父亲当时带了几个徒弟,最终因为赚不到什么钱后来陆续走了,个别甚至因为利益反目。后来父亲又带领我们全家种植蘑菇,养殖海蛎,都不赚钱,都是草草收场。再后来父母只能外出讨生活,时不时把我姐跟我寄养在大姨家、舅舅家、伯母家,甚至有一年,让上初中的姐姐带着上小学的我独立生活,那年冬天我姐早起点蜡烛背课本,因为太困又睡着,蜡烛翻倒点燃棉被,我们被烟呛醒,当时吓坏了,直接从水缸舀水进行灭火,以为浇灭了,但是棉芯内里还在燃烧排烟,幸好隔壁屋伯母早起看到浓烟后直接把棉被扔到院子,不然后果不堪设想。此后母亲再也不敢让我们独立生活,扔父亲一人在外打拼,一直到一远房堂哥给父亲介绍到一家台湾人开办的石材场从事石材打磨工作,一家人生计才算安稳。
好景不长,不久石材场因经营不善倒闭,父亲也随之下岗,又是托堂哥关系,父亲在石材场旁的空地自己搭了一个台进行石板材废料再加工,就是把废料重新用锤子跟铁钎分割成20×50×20公分大小的石块,我们当地称252,就是这一块块单价0.5元的石头供我读完初中、高中直至大学,只是这一块0.5的石头父亲不知道要抡多少锤。当时隔壁有一个当地人搭的台子,看着很面善,跟父亲逐渐交上了朋友,因为比父亲年长,我们都叫他伯父。这个伯父晚上吃完饭经常来家里做客聊天,偶尔两个人还一起组队跟其他人打牌。当时两家关系处得不是一般好,有什么吃食也都是礼尚往来。父亲时不时跟我们夸赞这个伯父,直到一天有一个知情人告诉父亲,这个伯父暗地里让叉车司机不要叉废料给父亲加工,甚至跟当地人合谋想把父亲这个外乡人赶出当地,好让他吞并父亲的石台,父亲知道这事以后果断与他断绝关系,那段时间父亲沉默寡言许久,也让我知道了没有永恒的朋友,只有永恒的利益。

> 可用数据

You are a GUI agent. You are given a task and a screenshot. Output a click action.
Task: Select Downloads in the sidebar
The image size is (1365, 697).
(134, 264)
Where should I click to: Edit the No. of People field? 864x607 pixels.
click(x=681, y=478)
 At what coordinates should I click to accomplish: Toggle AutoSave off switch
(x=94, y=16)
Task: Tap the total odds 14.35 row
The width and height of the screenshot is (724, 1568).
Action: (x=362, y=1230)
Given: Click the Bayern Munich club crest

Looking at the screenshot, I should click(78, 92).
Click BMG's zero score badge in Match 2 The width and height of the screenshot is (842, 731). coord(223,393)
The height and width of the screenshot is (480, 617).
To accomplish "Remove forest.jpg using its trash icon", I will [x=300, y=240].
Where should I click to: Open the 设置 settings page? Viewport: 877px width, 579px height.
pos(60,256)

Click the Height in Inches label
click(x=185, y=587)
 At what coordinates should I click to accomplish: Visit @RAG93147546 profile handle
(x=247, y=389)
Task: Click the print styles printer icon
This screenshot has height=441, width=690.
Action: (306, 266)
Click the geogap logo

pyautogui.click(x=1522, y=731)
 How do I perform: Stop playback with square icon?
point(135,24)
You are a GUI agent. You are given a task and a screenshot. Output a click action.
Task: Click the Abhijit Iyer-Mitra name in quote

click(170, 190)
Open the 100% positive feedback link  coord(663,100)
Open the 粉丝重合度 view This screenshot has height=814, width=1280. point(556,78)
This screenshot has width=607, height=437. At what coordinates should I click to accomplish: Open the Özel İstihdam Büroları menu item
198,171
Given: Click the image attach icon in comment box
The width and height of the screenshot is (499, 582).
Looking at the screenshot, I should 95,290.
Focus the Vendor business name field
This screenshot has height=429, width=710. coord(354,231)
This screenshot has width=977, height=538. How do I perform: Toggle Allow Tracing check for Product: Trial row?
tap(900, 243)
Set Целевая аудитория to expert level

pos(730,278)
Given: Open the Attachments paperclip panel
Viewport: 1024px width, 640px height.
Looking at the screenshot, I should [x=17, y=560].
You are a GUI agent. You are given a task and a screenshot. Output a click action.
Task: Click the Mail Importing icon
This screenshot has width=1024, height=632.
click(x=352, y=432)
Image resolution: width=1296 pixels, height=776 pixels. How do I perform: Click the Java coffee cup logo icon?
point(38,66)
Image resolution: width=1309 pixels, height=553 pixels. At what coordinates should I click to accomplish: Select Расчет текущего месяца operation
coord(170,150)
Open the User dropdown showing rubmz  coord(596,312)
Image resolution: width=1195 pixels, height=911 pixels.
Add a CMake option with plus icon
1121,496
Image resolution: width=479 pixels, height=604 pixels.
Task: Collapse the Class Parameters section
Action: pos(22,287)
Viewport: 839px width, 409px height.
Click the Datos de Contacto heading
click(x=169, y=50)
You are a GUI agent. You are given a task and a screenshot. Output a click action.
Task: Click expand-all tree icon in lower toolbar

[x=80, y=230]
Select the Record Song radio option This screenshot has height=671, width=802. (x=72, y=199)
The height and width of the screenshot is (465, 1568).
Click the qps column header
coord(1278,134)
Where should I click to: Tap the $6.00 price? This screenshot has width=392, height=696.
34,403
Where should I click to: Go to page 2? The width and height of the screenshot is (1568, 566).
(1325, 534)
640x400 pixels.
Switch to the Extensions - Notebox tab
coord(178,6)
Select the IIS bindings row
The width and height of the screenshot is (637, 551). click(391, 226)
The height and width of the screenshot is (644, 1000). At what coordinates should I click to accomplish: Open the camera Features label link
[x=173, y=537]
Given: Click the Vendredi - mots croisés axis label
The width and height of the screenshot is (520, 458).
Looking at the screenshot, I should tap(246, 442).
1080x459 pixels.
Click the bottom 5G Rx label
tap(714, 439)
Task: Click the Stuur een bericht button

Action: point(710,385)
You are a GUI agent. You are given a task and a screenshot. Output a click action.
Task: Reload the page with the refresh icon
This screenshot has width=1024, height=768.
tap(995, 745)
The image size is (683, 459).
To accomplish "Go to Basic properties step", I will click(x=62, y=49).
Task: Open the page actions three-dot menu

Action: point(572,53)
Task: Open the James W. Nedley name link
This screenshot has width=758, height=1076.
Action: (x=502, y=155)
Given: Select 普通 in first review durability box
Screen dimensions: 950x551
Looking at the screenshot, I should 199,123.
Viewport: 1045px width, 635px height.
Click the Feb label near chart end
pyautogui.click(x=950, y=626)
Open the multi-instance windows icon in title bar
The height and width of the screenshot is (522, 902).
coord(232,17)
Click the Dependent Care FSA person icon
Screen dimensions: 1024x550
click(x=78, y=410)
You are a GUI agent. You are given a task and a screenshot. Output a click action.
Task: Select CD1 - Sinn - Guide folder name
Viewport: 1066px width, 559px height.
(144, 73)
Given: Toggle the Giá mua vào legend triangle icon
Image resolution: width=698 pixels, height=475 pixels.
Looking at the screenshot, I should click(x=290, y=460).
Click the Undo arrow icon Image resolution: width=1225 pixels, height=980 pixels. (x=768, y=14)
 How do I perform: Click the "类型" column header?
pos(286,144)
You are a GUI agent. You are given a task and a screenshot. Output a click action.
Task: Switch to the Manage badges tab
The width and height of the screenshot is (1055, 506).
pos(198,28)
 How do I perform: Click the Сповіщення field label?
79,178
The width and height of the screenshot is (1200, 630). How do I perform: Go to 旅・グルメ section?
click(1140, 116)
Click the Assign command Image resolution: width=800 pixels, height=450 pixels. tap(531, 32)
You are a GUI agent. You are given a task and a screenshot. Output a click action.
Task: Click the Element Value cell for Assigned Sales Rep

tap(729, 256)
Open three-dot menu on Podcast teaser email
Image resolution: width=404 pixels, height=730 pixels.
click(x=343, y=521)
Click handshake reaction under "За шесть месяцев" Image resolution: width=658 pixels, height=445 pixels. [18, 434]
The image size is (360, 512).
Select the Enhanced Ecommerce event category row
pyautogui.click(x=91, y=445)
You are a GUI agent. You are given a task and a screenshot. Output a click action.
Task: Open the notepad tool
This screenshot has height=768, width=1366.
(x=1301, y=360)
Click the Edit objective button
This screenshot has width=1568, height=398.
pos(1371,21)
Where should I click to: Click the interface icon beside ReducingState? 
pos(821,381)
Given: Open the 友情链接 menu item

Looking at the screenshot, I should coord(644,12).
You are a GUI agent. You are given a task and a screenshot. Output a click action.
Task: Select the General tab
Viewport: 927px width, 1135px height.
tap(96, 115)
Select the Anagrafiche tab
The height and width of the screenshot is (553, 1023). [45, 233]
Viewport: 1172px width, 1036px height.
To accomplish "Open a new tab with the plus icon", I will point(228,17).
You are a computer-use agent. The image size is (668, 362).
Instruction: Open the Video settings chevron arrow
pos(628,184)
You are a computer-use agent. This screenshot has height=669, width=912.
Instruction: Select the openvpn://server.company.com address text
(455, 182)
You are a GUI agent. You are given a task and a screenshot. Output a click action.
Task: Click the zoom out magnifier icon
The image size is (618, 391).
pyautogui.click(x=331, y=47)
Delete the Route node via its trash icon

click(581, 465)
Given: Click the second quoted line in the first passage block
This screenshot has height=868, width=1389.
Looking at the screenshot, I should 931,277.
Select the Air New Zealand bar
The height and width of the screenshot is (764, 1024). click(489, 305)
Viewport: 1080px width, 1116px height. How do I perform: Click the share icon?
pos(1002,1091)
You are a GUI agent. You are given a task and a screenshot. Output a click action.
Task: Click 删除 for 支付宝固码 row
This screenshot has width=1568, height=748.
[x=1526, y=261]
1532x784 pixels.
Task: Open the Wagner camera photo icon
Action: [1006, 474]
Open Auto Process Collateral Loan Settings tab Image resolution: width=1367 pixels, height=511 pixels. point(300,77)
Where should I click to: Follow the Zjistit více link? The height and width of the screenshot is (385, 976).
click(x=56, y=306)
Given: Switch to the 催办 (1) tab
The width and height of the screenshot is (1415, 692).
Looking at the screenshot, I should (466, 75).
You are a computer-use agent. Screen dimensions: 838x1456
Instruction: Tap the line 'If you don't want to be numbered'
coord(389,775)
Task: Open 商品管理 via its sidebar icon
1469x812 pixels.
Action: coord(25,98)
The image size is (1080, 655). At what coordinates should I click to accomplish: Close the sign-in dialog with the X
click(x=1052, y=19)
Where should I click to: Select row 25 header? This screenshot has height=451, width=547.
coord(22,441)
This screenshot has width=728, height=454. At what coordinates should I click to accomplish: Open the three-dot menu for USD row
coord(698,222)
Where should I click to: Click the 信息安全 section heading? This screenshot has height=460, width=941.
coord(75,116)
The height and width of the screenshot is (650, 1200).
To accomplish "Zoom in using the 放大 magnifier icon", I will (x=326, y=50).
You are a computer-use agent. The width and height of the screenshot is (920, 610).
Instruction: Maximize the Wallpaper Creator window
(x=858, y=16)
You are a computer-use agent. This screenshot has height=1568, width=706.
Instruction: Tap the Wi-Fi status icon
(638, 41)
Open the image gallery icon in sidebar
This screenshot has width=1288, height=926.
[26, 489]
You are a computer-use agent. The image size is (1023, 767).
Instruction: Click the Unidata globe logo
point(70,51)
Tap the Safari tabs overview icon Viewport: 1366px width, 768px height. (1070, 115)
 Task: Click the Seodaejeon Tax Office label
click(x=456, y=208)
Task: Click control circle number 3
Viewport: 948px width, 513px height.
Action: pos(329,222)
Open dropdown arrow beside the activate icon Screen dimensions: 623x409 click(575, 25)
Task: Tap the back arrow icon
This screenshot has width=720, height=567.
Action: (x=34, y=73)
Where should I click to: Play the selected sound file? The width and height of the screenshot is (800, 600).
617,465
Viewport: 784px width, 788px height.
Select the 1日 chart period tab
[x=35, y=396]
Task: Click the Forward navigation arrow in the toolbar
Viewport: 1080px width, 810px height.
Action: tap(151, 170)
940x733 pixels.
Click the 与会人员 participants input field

> 任务要求
a - 用两句话概括上面这段关于父亲谋生经历的文字。
b - 在上面这段关于父亲谋生经历的文字中，从包含“父亲当时带了几个徒弟,最终因”的词句起，到“永恒的朋友,只有永恒的利益。”止，把这一部分原文照录下来。
c - 从最后一句之后起笔，把上面这段关于父亲谋生经历的文字续写下去。

> 参考答案
a - 父亲带徒弟、种蘑菇、养海蛎都没赚到钱，父母外出谋生时孩子们独自生活，曾因蜡烛点燃棉被险些酿成火灾，直到远房堂哥介绍父亲进入一家台湾人开办的石材场做打磨工作，一家人的生计才算安稳。石材场倒闭后，父亲靠把废料加工成单价0.5元的石块供“我”读完初中、高中直至大学，其间与他交好的邻台伯父暗中排挤他，想吞并他的石台，父亲得知后果断与其断绝关系。

b -
父亲当时带了几个徒弟,最终因为赚不到什么钱后来陆续走了,个别甚至因为利益反目。后来父亲又带领我们全家种植蘑菇,养殖海蛎,都不赚钱,都是草草收场。再后来父母只能外出讨生活,时不时把我姐跟我寄养在大姨家、舅舅家、伯母家,甚至有一年,让上初中的姐姐带着上小学的我独立生活,那年冬天我姐早起点蜡烛背课本,因为太困又睡着,蜡烛翻倒点燃棉被,我们被烟呛醒,当时吓坏了,直接从水缸舀水进行灭火,以为浇灭了,但是棉芯内里还在燃烧排烟,幸好隔壁屋伯母早起看到浓烟后直接把棉被扔到院子,不然后果不堪设想。此后母亲再也不敢让我们独立生活,扔父亲一人在外打拼,一直到一远房堂哥给父亲介绍到一家台湾人开办的石材场从事石材打磨工作,一家人生计才算安稳。
好景不长,不久石材场因经营不善倒闭,父亲也随之下岗,又是托堂哥关系,父亲在石材场旁的空地自己搭了一个台进行石板材废料再加工,就是把废料重新用锤子跟铁钎分割成20×50×20公分大小的石块,我们当地称252,就是这一块块单价0.5元的石头供我读完初中、高中直至大学,只是这一块0.5的石头父亲不知道要抡多少锤。当时隔壁有一个当地人搭的台子,看着很面善,跟父亲逐渐交上了朋友,因为比父亲年长,我们都叫他伯父。这个伯父晚上吃完饭经常来家里做客聊天,偶尔两个人还一起组队跟其他人打牌。当时两家关系处得不是一般好,有什么吃食也都是礼尚往来。父亲时不时跟我们夸赞这个伯父,直到一天有一个知情人告诉父亲,这个伯父暗地里让叉车司机不要叉废料给父亲加工,甚至跟当地人合谋想把父亲这个外乡人赶出当地,好让他吞并父亲的石台,父亲知道这事以后果断与他断绝关系,那段时间父亲沉默寡言许久,也让我知道了没有永恒的朋友,只有永恒的利益。

c -
从父母外出讨生活到高中,我跟父亲接触很少,就是寒暑假跑来跟他一起生活,后来母亲在台湾人开的一家海产品加工厂上班,一个月300元的工资,母亲去上班,下午点心就换我煮给父亲吃,我回想这辈子也就那几年给父亲煮过东西吃。
父亲是乐天派,他经常教育我事情发生了不要去埋怨,要想办法解决,很多年以后我看到一句话:比穷更可怕的是家庭内耗,应该也有父亲想表达的意思。我小时候很大还会尿床,有一次半夜尿床母亲骂骂咧咧在那清洁,父亲看我被母亲骂哭边帮忙清洁边安慰,后来带着姐跟我围着母亲正步走转圈圈把一家逗乐后才重新睡下。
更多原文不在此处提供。